Is the album a little silly at times? Yes. Could a few of the songs been left off to make it tighter? Sure. But that doesn’t change the fact that Turn the Radio Off is a third-wave ska classic. No, you couldn’t really hold this up against, for example, Operation Ivy’s Energy, but when compared to other ska and punk albums that were mainly going for a laugh, Turn the Radio Off is a little smarter, a little more original, and a good deal more polished and professional.
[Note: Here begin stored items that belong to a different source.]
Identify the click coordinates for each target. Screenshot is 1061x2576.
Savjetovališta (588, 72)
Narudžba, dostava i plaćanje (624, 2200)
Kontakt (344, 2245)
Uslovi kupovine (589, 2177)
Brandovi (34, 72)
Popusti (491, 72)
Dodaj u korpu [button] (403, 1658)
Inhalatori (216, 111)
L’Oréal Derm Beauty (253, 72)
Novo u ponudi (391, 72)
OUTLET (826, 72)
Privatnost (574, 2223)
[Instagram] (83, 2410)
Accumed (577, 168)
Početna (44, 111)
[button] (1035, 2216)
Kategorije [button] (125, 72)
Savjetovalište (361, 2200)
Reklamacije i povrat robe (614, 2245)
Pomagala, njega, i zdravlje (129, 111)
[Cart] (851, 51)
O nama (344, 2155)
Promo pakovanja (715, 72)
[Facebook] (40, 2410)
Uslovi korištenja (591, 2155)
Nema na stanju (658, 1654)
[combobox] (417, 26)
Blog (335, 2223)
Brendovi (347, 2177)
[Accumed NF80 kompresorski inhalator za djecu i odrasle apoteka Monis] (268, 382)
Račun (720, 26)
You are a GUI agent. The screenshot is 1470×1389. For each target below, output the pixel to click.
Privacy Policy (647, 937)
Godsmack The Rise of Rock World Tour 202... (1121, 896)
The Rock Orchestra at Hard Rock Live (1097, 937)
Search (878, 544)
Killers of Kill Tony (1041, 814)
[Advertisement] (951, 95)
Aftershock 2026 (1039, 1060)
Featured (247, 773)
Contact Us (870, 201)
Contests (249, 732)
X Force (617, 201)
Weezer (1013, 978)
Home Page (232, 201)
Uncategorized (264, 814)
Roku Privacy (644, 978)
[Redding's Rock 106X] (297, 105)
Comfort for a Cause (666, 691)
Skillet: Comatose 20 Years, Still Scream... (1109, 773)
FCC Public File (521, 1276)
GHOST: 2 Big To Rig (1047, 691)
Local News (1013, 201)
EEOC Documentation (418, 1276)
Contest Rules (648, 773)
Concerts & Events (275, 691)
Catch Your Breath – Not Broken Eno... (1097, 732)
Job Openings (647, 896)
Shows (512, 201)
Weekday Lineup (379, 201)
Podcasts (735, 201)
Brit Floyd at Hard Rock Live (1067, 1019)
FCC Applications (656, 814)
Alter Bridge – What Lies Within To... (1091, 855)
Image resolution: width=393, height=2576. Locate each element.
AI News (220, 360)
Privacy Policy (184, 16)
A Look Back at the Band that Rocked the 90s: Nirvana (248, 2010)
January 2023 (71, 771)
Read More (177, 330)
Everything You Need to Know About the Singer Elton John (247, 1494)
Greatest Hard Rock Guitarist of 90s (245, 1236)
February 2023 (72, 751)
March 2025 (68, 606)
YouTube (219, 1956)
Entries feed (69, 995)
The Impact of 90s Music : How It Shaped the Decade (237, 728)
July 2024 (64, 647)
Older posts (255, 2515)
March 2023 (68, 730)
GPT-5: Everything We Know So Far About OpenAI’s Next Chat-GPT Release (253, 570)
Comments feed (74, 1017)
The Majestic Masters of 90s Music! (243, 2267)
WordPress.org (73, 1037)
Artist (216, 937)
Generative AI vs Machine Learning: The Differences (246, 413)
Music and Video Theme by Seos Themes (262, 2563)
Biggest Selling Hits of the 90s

And while no Reel Big Fish album after Turn the Radio Off was quite as good, many of them were still very solid albums and solidified their following in the underground.

The colorful photos of the band inside the CD’s sleeve, showed off a band of fun, laid back, distinctly 90’s ska guys who looked like a lot of fun and added a lot of charm to the album. Unfortunately, as the years have gone on, those pictures have become more tinged with melancholy nostalgia as, one by one, every member of the band who appeared on Turn the Radio Off has departed the band, with the exception of lead singer Aaron Barrett. A band still tours today that is called Reel Big Fish, and their live show is still pretty good fun, but with Barrett as the only original member, the new lineup also serves as a sad reminder that that particular group of quirky friends from Orange Country who put together this ska-comedy masterpiece isn’t really together anymore. Still, Turn the Radio Off is a gem of a bright, sunny, funny, bitter, sardonic, summertime album, and if it makes Aaron Barrett feel any better, it didn’t make him just a one-hit wonder; it made him the author of an album that a lot of us grew up on, and one that will not soon be forgotten.